In [None]:
import pandas as pd
import numpy as np
from tqdm import tqdm

In [None]:
# Read csv files
df = pd.read_csv("Analysis_News.csv")

# Subtract the positive_score and negative_score for each day to create a new column "my_score"
df["my_score"] = df["positive_score"] - df["negative_score"]

# Convert the "Date" column to date format
df["Date"] = pd.to_datetime(df["Date"])

# Normalize the "my_score" column
df["my_score"] = (df["my_score"] - df["my_score"].min()) / (df["my_score"].max() - df["my_score"].min())

# Calculate the daily average
daily_average = df.groupby("Date")["my_score"].mean()

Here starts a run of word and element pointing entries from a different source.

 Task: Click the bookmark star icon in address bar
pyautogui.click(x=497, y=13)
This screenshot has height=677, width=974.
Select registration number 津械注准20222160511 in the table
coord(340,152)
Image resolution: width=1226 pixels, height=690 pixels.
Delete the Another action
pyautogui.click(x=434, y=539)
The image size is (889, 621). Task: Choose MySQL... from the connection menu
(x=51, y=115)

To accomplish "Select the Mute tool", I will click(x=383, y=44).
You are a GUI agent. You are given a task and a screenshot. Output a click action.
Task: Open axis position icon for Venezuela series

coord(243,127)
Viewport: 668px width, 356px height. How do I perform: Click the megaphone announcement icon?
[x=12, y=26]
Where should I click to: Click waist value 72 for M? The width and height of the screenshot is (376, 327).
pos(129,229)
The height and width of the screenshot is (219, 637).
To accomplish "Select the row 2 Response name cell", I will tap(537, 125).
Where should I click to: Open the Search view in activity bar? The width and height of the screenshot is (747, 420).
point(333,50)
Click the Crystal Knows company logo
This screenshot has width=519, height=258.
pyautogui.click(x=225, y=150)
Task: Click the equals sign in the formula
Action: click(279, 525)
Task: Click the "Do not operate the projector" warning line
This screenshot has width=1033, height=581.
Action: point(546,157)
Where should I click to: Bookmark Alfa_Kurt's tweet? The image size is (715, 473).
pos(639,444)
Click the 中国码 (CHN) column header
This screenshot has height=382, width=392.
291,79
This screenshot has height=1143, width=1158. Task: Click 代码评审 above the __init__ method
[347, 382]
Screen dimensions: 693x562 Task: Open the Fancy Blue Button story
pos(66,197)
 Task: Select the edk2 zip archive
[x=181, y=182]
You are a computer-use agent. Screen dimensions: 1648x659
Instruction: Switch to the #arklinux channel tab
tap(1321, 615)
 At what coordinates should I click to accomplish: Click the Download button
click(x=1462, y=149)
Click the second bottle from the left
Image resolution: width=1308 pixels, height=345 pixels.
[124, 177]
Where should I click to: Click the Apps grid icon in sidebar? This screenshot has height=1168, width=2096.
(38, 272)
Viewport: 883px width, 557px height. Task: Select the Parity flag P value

# Generate a new date range, including missing dates
date_range = pd.date_range(start=df["Date"].min(), end=df["Date"].max(), freq="D")

# Create a new dataframe with a new date range
new_df = pd.DataFrame(date_range, columns=["Date"])

# Combine the daily averages into a new dataframe
new_df = new_df.merge(daily_average, on="Date", how="left")

# Use 0.5 to fill in the missing "my_score" value
new_df["my_score"].fillna(0.5, inplace=True)

# Show new dataframe
print(new_df)




In [None]:
# Set "Date" as an index
new_df.set_index("Date", inplace=True)

# Mark weekends and Mondays
new_df["is_weekend"] = new_df.index.weekday.isin([5, 6])
new_df["is_monday"] = new_df.index.weekday == 0

# Calculate the average of the previous Saturday, previous Sunday and Monday for each Monday

monday_averages = []
for i, row in tqdm(new_df.iterrows(), total=new_df.shape[0]):
    if row["is_monday"]:
        weekend_dates = [i - pd.Timedelta(days=1), i - pd.Timedelta(days=2)]
        weekend_scores = new_df[new_df.index.isin(weekend_dates)]["my_score"]
        monday_averages.append((row["my_score"] + weekend_scores.sum()) / 3)
        # break
# Replace Monday's value with the average of last Saturday, last Sunday and Monday's three days
new_df.loc[new_df["is_monday"], "my_score"] = monday_averages

# Delete data from the weekend
new_df = new_df[~new_df["is_weekend"]]

# Delete the "is_weekend" and "is_monday" columns
new_df.drop(["is_weekend", "is_monday"], axis=1, inplace=True)



In [None]:
# Show new dataframe
print(new_df)

# Store new_df as a CSV file
new_df.to_csv("cooked_text_score.csv")